Your Guide to Being 4 Weeks Pregnant:
How your baby is growing
The stem cells which make up the embryo start to form into specific cells to create your baby’s organs and tissues. Cells at the top begin to form your baby’s nervous system, brain and spinal cord (called the neural tube). Cells in the middle start to create the heart and circulatory system. And at the bottom grows your baby’s intestines, lungs and urinary tract. Around your baby, a double-layered fluid-filled bag – called an amniotic sac – is forming.

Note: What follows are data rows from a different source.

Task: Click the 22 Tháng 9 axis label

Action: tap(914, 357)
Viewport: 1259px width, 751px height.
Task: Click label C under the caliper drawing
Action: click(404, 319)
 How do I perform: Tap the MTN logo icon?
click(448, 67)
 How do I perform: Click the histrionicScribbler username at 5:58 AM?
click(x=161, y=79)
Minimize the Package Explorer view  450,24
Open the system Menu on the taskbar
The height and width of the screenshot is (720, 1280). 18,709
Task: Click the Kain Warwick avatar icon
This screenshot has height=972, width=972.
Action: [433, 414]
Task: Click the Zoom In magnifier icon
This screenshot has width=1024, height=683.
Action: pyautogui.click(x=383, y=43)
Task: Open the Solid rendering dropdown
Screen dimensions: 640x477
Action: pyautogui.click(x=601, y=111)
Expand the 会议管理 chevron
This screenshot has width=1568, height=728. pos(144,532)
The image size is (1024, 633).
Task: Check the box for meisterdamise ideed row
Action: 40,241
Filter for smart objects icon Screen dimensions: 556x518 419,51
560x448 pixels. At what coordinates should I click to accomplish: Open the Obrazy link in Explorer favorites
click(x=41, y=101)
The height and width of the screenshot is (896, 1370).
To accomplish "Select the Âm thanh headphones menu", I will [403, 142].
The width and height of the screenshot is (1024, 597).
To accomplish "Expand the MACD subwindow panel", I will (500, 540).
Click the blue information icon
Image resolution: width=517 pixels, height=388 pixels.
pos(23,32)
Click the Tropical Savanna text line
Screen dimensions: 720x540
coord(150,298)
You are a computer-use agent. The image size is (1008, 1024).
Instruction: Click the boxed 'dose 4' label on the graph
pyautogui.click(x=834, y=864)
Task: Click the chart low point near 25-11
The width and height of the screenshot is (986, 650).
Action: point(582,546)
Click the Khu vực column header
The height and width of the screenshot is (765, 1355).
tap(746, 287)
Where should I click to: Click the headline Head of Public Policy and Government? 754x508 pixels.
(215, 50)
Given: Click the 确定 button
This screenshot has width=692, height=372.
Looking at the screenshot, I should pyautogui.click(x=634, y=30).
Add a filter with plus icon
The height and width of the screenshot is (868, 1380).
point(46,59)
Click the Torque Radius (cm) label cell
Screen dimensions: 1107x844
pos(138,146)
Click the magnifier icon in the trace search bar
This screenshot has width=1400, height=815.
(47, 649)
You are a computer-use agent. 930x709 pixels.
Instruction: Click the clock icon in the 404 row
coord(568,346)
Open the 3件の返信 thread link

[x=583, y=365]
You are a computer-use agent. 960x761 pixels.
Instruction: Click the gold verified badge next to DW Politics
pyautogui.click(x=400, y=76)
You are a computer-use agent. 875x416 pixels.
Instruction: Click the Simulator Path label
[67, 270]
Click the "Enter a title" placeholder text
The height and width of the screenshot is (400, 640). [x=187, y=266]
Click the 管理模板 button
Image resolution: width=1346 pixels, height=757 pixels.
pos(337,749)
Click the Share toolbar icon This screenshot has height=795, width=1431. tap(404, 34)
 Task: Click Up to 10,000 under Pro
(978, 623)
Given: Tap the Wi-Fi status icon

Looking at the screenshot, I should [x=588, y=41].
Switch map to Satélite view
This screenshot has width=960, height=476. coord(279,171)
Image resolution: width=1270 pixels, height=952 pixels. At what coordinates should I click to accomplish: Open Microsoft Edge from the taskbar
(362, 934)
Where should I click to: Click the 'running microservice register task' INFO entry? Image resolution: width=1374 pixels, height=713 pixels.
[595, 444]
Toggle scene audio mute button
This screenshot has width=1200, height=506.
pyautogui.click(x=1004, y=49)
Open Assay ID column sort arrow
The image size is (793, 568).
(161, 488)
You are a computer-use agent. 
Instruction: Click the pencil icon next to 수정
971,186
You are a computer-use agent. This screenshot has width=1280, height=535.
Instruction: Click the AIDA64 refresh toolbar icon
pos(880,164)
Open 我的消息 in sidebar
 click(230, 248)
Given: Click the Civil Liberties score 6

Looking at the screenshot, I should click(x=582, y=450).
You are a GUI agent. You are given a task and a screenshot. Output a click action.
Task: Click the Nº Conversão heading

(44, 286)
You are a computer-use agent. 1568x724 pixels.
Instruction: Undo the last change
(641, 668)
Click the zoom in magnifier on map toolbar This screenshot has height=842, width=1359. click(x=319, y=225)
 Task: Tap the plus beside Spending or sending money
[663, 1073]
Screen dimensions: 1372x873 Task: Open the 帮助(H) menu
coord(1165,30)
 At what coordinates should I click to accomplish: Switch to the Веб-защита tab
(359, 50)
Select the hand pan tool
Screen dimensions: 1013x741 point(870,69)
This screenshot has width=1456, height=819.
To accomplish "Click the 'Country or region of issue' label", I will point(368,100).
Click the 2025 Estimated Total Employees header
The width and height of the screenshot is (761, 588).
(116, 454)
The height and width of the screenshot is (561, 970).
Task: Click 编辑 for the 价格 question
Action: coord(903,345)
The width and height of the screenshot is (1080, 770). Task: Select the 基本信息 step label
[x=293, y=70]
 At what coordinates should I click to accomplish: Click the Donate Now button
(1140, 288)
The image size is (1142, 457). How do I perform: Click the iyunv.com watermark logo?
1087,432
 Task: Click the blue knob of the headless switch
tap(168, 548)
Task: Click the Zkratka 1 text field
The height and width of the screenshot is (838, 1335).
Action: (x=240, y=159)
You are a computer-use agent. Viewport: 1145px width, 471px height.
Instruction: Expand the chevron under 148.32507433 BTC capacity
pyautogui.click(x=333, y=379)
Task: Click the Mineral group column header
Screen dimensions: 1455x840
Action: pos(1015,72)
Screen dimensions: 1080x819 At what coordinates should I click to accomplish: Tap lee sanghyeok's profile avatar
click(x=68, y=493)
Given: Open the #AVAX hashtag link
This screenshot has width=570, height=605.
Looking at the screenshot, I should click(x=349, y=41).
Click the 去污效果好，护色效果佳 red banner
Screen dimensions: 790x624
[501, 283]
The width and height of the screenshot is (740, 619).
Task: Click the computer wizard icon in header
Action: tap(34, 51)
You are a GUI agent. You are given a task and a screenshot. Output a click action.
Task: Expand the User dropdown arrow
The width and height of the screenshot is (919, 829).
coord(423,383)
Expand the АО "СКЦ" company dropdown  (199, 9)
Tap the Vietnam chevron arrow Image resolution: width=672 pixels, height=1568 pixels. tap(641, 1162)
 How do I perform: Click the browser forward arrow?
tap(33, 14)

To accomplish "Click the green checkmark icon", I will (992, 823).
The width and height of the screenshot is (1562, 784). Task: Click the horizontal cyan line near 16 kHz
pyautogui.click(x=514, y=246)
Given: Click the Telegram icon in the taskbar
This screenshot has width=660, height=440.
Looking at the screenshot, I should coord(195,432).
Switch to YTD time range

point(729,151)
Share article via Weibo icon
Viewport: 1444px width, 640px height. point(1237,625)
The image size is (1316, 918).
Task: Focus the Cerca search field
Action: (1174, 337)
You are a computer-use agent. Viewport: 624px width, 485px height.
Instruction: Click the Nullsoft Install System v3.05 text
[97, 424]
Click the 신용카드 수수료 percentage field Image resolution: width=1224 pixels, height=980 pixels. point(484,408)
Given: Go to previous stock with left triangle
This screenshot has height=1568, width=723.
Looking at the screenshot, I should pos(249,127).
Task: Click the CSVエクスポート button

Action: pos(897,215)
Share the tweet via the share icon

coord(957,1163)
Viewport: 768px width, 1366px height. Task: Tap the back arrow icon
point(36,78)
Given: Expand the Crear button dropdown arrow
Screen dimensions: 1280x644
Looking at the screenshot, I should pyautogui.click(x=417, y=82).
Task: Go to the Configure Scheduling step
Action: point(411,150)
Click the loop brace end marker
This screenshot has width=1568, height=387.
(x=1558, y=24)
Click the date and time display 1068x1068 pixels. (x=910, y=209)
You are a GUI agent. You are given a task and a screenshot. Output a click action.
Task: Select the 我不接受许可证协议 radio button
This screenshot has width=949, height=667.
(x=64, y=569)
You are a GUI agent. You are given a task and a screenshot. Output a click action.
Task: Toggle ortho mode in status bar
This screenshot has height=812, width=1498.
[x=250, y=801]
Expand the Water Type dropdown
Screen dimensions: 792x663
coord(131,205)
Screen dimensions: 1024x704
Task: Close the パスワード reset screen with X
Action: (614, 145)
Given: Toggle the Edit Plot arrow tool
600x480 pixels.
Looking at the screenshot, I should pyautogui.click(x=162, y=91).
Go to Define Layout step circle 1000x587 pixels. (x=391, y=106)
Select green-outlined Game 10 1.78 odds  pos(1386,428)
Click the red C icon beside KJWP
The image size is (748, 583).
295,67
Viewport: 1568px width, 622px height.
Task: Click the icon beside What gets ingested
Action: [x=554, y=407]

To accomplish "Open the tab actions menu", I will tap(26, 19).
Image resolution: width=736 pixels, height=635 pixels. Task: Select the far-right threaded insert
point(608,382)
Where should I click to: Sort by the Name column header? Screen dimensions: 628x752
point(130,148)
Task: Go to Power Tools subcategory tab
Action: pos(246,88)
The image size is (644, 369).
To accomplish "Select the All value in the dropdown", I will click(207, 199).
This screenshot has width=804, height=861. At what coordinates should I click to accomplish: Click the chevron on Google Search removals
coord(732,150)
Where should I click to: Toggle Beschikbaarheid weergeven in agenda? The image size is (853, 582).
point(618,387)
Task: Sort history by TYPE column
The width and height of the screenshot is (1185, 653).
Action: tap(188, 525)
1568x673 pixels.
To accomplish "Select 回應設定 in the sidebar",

The umbilical cord is starting to sprout, and a basic placenta is forming. Until it matures, your baby will be fed by a yolk sac.
What’s happening to you
Your body has been flooded with hormones. Each does a specific job, from telling your body to stop shedding the womb lining for your next period to forming a mucus plug in your cervix. And one side-effect of them is to make you more emotional, so prepare for some highs and lows in the first trimester.
Normal niggle:
Need to wee more often. This happens when your womb stretches to accommodate the new arrival and presses onto your bladder. Make sure you completely empty your bladder by leaning forward when you wee. And don’t drink too much in the evening if you want to avoid waking in the night.
When to check it out:
If there’s pain when you wee. It may be a urinary tract infection which needs treatment.
‘To do’ this week
Take a home pregnancy test. Once your fertilised egg implants in your womb your body starts releasing human chorionic gonadotropin (HCG), and this is the hormone picked up on pregnancy tests. Levels increase rapidly after implantation and should register on home tests by the first day of your missed period. Your doctor can do a blood test for HCG, which is more sensitive than a home test, but it’s only necessary if there’s a problem such as bleeding or pain. The accuracy of home tests (around 97 per cent) means they’re the easiest way to confirm your pregnancy.